Er zweifelt. Natürlich zweifelt er. Wie so viele Juden.
Ob Gott sein Volk fallen lassen hat? Ob Gott Israel nicht mehr die Treue hält?
„Können wir nach Auschwitz noch glauben? Können wir Gott vergeben, dass er dem entmenschten Menschen nicht gewehrt hat?“, fragt er.
Die Grausamkeit, die seine jüdischen Geschwister erfahren, lässt nur ein „Ja“ auf diese Fragen zu.

Aber Schalom Ben-Chorin ist ein bisschen verrückt.
Er gibt die Hoffnung nicht auf.
Seine Hoffnung auf Gott.
In dieser Welt.
Wie? Eine Antwort findet er im Hohelied der Liebe des Juden und späteren Christen Paulus, im Neuen Testament:
„Die Liebe hofft alles, sie duldet alles. … Die Liebe hört niemals auf.“
Die Liebe hört niemals auf.
Der Hass darf nicht weitergegeben werden von Generation zu Generation.

Schalom Ben-Chorin ist Journalist, Religionswissenschaftler, Schriftsteller. Und Dichter.
Noch im Zweiten Weltkrieg dichtet er:
„Freunde, dass der Mandelzweig wieder blüht und treibt,
ist das nicht ein Fingerzeig, dass die Liebe bleibt?“

Den Mandelzweig sieht er wirklich blühen.
Den Mandelbaum kann er aus seinem Arbeitszimmer sehen.
Es ist Krieg. Es ist eine furchtbare Zeit und Schalom Ben-Chorin sieht nach draußen und sieht, wie die Mandelblüten blühen.
Auch in schrecklichen Zeiten, auch im Krieg, schickt der Frühling seine Vorboten.
Zartrosa und weiß kündigen die Blüten der Mandelbäume den Frühling an.
Sie sind ein Zeichen dafür, dass Hoffnung besteht, dass das Schlimme einmal vorbeigeht und dass es besser wird.

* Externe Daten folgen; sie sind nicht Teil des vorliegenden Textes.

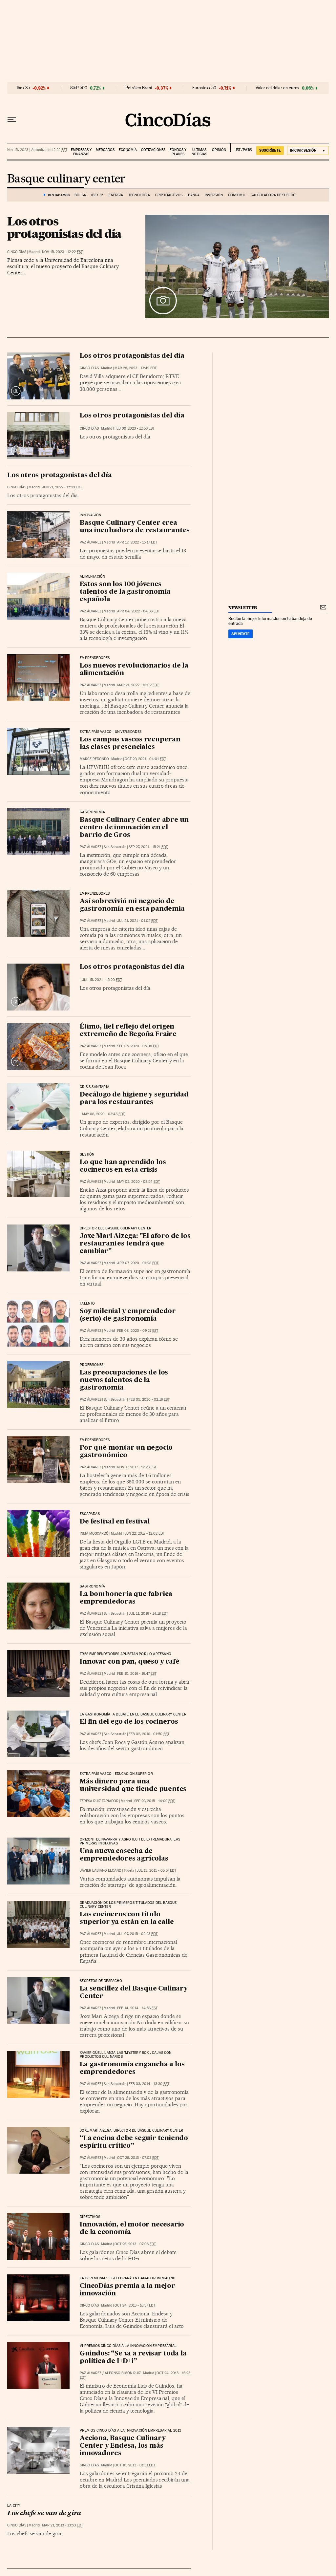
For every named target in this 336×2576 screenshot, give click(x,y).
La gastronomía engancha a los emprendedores (132, 2068)
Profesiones (91, 1365)
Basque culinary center (66, 179)
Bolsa (80, 195)
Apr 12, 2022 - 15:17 (137, 542)
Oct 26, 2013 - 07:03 (137, 2158)
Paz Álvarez (90, 542)
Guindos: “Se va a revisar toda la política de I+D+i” (133, 2358)
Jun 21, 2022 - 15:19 (62, 487)
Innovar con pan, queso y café (129, 1662)
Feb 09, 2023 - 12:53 (135, 428)
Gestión (87, 1155)
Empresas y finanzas (81, 152)
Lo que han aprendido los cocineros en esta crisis (123, 1166)
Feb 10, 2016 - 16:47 (137, 1673)
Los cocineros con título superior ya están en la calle (127, 1918)
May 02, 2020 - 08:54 (138, 1182)
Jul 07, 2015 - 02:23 (137, 1934)
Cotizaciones (153, 150)
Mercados (105, 150)
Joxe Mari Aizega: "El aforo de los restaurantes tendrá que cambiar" (135, 1244)
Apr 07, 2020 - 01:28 (137, 1263)
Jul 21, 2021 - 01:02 (137, 921)
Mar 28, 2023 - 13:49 (136, 368)
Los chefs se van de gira (44, 2513)
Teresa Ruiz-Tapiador (99, 1801)
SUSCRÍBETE (270, 150)
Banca (194, 195)
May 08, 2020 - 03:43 (103, 1114)
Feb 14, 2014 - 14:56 (137, 2008)
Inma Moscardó (94, 1533)
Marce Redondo (94, 759)
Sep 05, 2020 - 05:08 (138, 1046)
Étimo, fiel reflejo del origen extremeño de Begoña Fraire (128, 1031)
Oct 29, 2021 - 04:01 (145, 759)
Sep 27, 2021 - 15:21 (148, 847)
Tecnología (139, 195)
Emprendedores (95, 658)
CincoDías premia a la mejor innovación (127, 2290)
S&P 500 (78, 88)
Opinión (219, 150)
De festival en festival (114, 1522)
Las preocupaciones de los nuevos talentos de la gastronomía (124, 1380)
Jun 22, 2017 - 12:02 (144, 1533)
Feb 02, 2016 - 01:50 (149, 1734)
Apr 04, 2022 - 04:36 (138, 611)
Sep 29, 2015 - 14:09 (154, 1801)
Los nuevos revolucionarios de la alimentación (134, 670)
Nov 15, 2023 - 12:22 (62, 252)
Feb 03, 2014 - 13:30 (149, 2084)
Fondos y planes (178, 152)
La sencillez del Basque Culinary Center (134, 1993)
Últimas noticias (199, 152)
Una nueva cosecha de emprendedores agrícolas (124, 1855)
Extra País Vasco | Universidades (110, 732)
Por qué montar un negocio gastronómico (126, 1452)
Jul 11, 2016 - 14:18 (148, 1613)
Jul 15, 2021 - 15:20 (102, 980)
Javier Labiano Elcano (100, 1870)
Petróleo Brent (138, 88)
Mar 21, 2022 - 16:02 (138, 685)
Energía (116, 195)
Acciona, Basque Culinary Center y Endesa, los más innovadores (122, 2446)
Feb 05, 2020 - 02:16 (149, 1399)
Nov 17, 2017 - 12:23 (137, 1467)
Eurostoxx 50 (204, 88)
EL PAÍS (241, 147)
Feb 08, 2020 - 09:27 (137, 1331)
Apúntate (240, 633)
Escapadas (90, 1514)
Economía (128, 150)
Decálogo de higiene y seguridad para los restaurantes (134, 1099)
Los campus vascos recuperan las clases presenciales (130, 743)
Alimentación (92, 577)
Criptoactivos (168, 195)
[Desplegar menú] (11, 119)
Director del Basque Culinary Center (115, 1228)
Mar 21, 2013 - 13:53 (62, 2525)
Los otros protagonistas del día (64, 227)
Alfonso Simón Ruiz (123, 2373)
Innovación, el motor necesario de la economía (132, 2229)
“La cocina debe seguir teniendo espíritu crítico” (134, 2142)
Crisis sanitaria (94, 1087)
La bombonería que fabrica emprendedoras (126, 1598)
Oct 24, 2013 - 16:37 (135, 2305)
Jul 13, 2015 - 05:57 (156, 1870)
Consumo (236, 195)
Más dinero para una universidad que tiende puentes (133, 1785)
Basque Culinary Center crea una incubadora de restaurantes (135, 527)
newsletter (242, 607)
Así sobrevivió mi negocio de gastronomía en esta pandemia (132, 905)
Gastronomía (92, 812)
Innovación (90, 515)
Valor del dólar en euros (277, 88)
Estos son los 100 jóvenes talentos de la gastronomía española (125, 592)
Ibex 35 (23, 88)
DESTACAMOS (59, 195)
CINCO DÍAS (16, 252)
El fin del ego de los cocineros (129, 1722)
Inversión (214, 195)
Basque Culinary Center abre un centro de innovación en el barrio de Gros (134, 828)
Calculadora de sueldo (273, 195)
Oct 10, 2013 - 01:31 (135, 2465)
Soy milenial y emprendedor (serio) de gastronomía (128, 1315)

Schalom Ben-Chorin hat die Hoffnung auf Frieden nie aufgegeben, auch nicht für Israel und Palästina – Er ist eben ein bisschen verrückt.
Daran denken wir heute und sehen zugleich den sanften Fingerzeig des Friedens, wenn zwischen Israel und den Arabischen Emiraten diplomatisches Miteinander zaghaft erblüht.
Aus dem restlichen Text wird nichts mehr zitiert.